**WORK REQUEST:**
When you reach the line that contains "Given: Click the" below, transcribe it and each line after it word for word to the end of the records, omitting pictures.

**DATA RECORDS:**
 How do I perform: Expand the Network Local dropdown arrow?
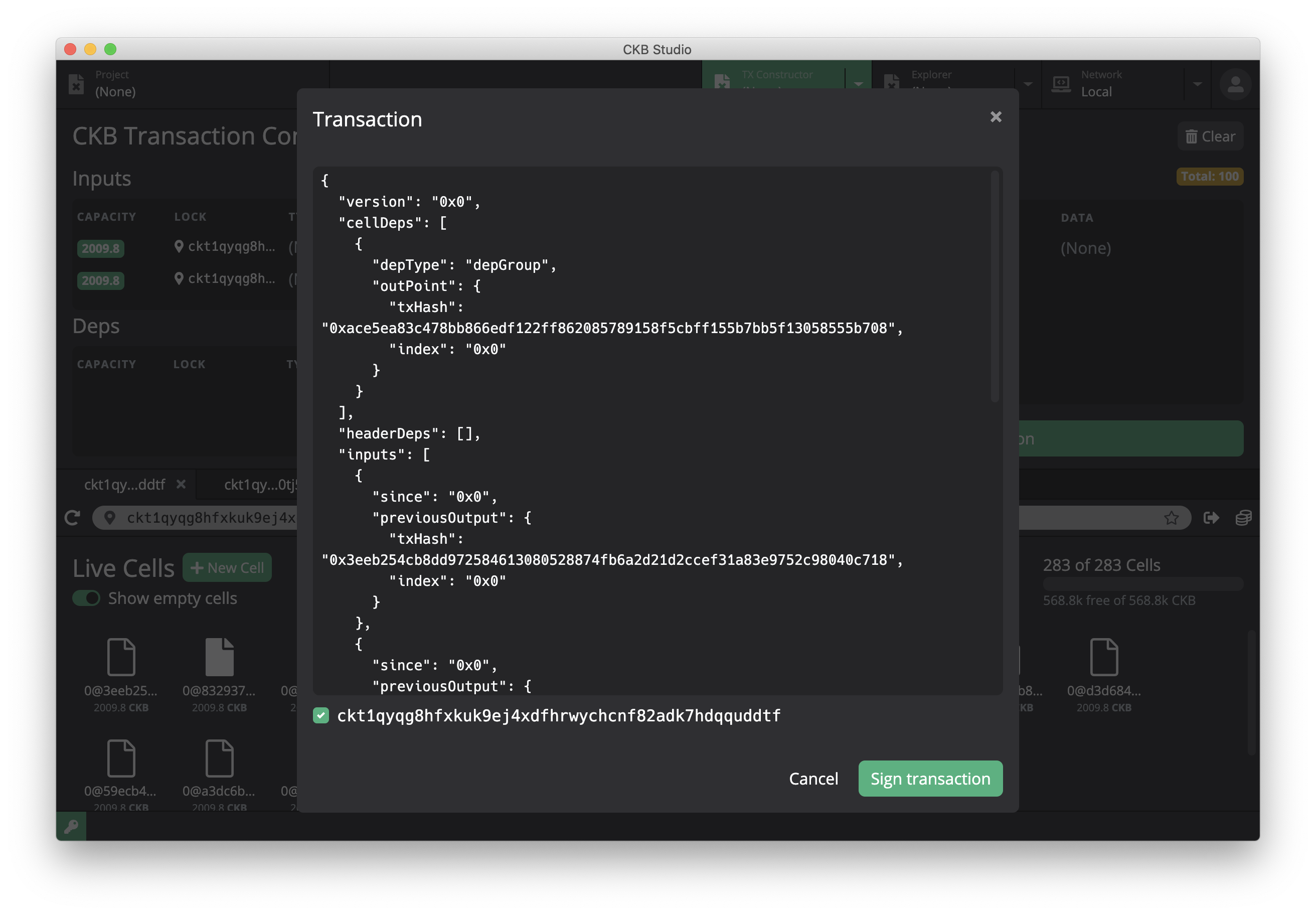tap(1197, 84)
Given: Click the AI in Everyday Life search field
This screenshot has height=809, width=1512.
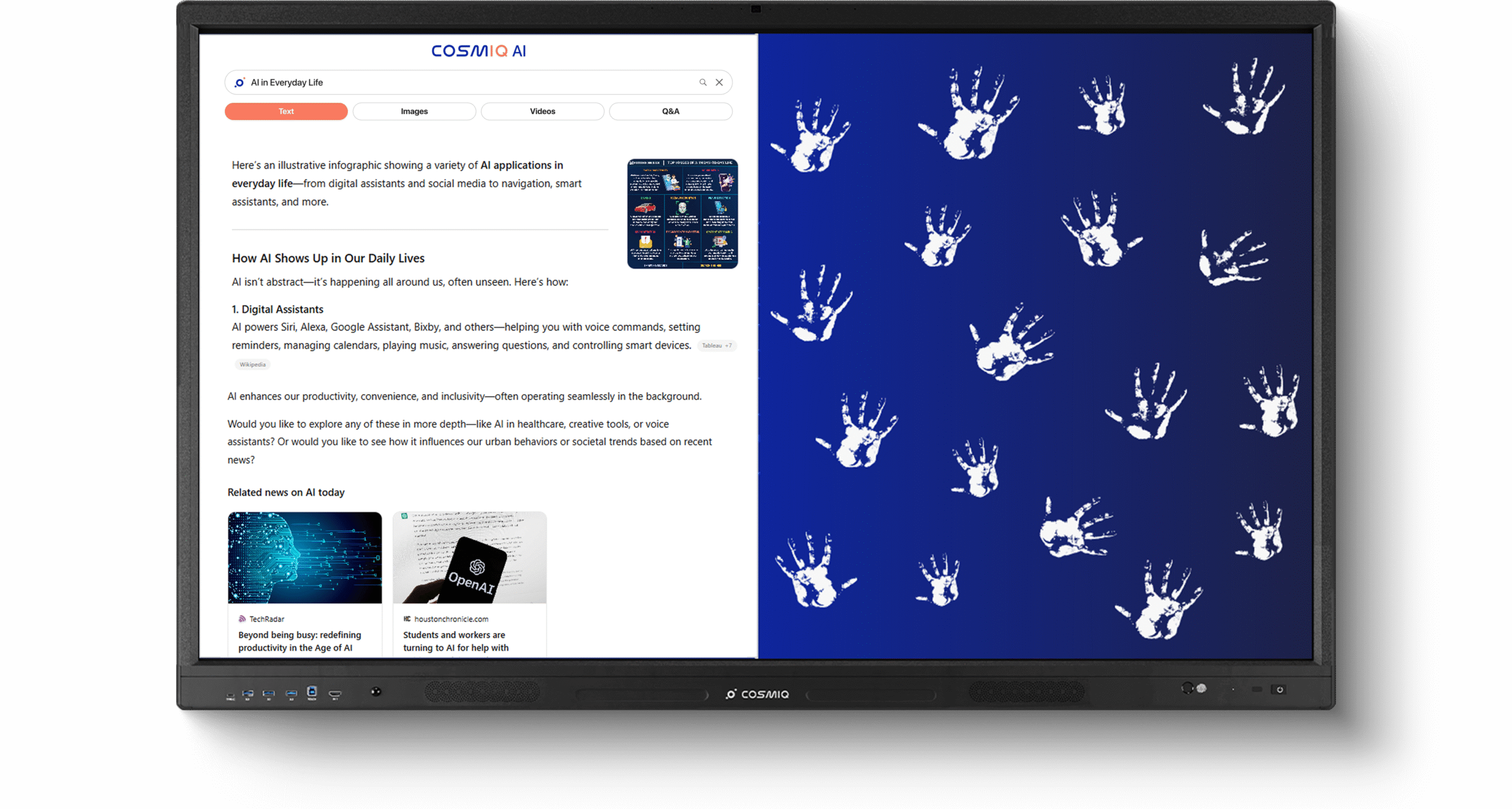Looking at the screenshot, I should coord(461,83).
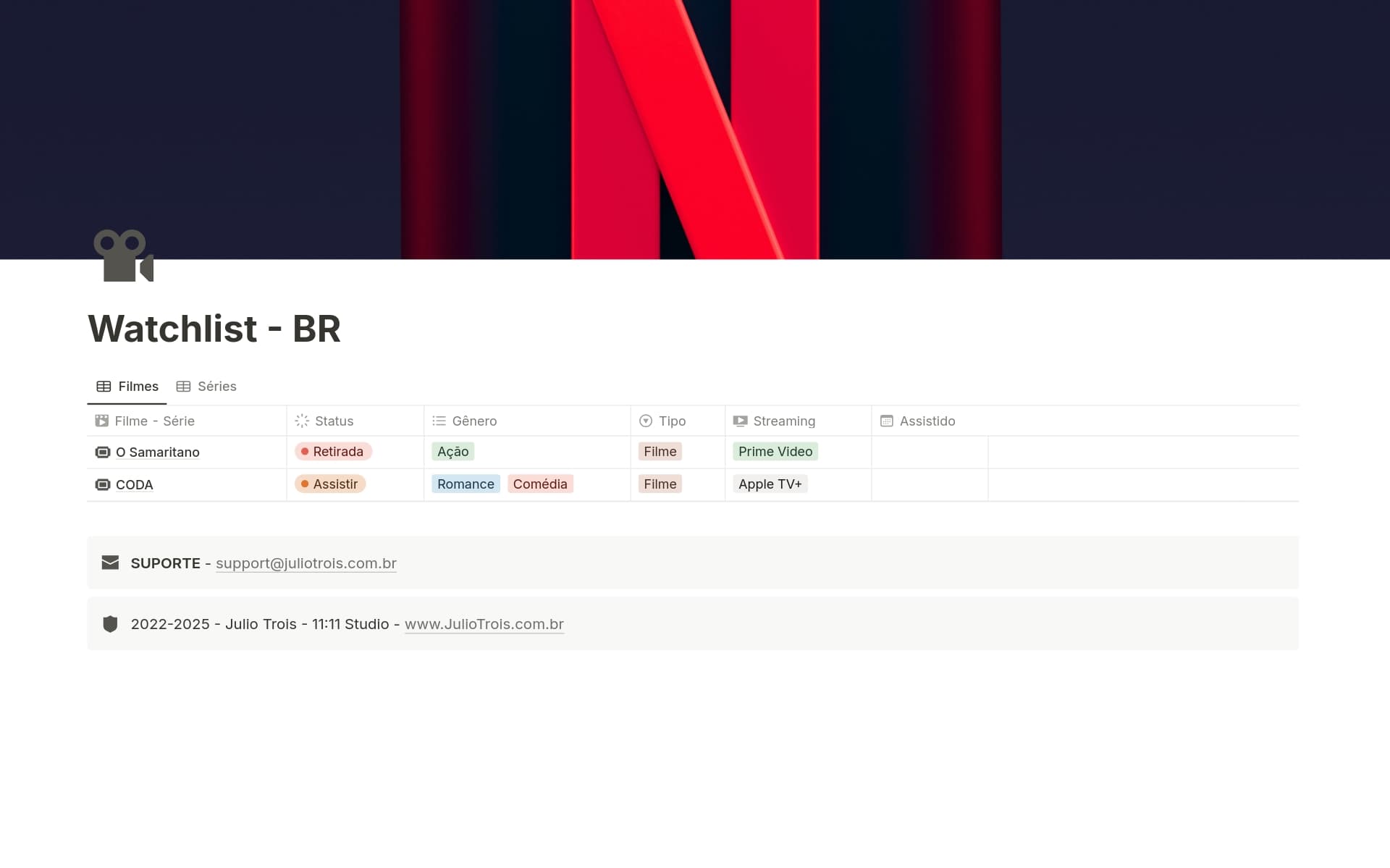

**YOUR SOLUTION:**
Given: Click the AI in Everyday Life search field
This screenshot has height=809, width=1512.
Looking at the screenshot, I should coord(461,83).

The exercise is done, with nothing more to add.